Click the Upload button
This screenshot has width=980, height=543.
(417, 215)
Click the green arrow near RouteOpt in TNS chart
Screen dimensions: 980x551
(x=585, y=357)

--

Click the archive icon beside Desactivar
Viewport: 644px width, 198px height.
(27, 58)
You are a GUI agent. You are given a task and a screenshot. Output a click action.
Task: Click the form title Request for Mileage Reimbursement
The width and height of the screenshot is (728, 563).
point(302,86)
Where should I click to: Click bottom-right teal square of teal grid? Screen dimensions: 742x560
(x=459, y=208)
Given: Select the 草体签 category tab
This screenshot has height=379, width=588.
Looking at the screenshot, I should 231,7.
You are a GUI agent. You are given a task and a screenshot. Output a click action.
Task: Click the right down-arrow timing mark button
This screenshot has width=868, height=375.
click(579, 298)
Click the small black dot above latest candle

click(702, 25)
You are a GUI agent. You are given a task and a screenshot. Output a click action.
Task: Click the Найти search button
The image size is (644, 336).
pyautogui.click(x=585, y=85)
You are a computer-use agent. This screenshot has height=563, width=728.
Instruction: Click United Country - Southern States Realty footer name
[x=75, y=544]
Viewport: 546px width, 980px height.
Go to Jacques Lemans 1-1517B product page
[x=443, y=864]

## What you should do
Look in the material above for the line with "This screenshot has width=868, height=375." and the line with "Viewport: 546px width, 980px height.", and transcribe exactly those lines and all lines between them, nothing more.

## Solution below
This screenshot has width=868, height=375.
click(579, 298)
Click the small black dot above latest candle

click(702, 25)
You are a GUI agent. You are given a task and a screenshot. Output a click action.
Task: Click the Найти search button
The image size is (644, 336).
pyautogui.click(x=585, y=85)
You are a computer-use agent. This screenshot has height=563, width=728.
Instruction: Click United Country - Southern States Realty footer name
[x=75, y=544]
Viewport: 546px width, 980px height.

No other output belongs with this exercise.